Australia’s wool industry has over-relied on the use of mulesing for the last 100 years. Merino sheep with wrinkly skins were originally thought to grow more wool, which has led to the breeding of Merino strains in Australia that are highly susceptible to flystrike. Mulesing has been used as a solution to this, but a better way is to breed sheep who are suited to the Australian climate without the need for surgical removal of their excess skin to protect them from flystrike. 

A viable and, most importantly, more humane solution already exists, which is to breed low-skin-wrinkle (plain-bodied), flystrike-resistant sheep. This means sheep that have fewer skin wrinkles and can still produce similar amounts and types of wool. It’s a pain-free solution that’s available to the industry, and while it takes a few years to shift the genetics of a flock to be flystrike resistant, it would save millions of lambs from the pain and distress of mulesing. This solution has been known about for decades, yet still only a small percentage of the Merino wool industry has shifted to non-mulesed flocks. 

Out of touch with modern expectations. 

While Australia is one of the largest producers of wool globally, producing around 280 million kilograms in 2025 according to DAFF reports, (by comparison, New Zealand, the next largest wool producing nation produces around 115-120 million kilograms) and contributing 70% of the apparel wool used by the global fashion industry, we are also significantly behind when it comes to the welfare of our sheep. New Zealand, Argentina, Norway, South Africa, the US and the UK also produce significant amounts wool, yet Australia is the only country in the world where mulesing sheep is still known to occur.  

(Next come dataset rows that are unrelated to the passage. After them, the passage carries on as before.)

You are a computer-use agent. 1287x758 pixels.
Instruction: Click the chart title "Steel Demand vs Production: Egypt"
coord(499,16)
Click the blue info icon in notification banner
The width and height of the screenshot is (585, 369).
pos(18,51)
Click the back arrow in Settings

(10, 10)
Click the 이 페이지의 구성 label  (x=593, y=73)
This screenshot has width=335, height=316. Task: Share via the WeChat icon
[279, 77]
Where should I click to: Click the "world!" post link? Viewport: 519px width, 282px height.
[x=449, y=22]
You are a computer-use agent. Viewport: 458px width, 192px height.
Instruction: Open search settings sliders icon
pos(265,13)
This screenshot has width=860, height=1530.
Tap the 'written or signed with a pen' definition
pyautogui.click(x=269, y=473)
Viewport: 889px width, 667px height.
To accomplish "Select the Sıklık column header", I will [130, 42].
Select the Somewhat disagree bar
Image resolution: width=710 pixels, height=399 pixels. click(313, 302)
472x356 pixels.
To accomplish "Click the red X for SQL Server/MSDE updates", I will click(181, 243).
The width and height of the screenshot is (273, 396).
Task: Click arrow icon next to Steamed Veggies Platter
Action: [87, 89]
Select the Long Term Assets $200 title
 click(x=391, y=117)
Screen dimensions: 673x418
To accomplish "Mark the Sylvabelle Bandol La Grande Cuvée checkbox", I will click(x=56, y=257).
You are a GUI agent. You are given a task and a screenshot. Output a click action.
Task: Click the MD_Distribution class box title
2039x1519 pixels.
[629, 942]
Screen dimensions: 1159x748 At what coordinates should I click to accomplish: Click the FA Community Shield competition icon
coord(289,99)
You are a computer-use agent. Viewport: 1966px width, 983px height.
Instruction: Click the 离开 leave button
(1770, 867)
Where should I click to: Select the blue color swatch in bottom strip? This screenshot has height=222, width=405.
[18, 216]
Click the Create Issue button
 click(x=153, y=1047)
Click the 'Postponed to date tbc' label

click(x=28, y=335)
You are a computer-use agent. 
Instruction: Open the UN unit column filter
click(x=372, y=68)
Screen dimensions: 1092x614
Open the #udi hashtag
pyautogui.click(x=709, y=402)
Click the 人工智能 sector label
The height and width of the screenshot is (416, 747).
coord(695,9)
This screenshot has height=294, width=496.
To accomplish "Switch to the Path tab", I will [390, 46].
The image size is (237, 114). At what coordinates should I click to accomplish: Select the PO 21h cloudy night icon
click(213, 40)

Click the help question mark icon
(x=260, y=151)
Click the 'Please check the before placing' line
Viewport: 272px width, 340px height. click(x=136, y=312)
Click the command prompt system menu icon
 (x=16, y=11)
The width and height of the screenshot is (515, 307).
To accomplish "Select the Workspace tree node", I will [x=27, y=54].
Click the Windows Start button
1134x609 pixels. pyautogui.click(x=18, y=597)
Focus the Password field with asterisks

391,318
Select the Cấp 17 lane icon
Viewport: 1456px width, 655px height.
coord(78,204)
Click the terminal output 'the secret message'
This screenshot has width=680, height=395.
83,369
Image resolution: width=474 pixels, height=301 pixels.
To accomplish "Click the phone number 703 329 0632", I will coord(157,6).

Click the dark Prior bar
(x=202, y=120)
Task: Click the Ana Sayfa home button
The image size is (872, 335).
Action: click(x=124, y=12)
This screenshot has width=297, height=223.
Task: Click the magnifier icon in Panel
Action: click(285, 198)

And the world is taking notice. More than 340 fashion brands including Cos, Adidas, and Patagonia have committed to certified mulesing-free wool and are directly calling on the Australian government and wool industry to end the practice. As long as Australia continues to allow mulesing, our wool industry’s reputation is at risk, with consumers already actively seeking mulesing-free wool or avoiding wool completely. 

This presents an opportunity for Australia to evolve and meet today’s consumer expectations.   

What can welfare conscious individuals do? 

Conscious consumers can do their part to stop mulesing by purchasing only non-mulesed wool products. Look for information about the source of the wool and the standards under which it was produced. Some brands provide transparency about their supply chains and whether the wool comes from non-mulesed sheep. Humane World for Animals have produced a Better Wool Guide which includes over 300 national and international brands, such as Country Road and David Jones, that have pledged to move away from using wool from sheep who have been mulesed. If your favourite brand hasn’t already disclosed their position on mulesing and sheep welfare, we would encourage you to contact them directly to find out about their animal welfare policies.  

Remember, every purchasing choice has the power to speak for animals. By seeking wool from producers and brands committed to higher-welfare practices, individuals can drive positive change for sheep and encourage the wool industry to finally end mulesing for good.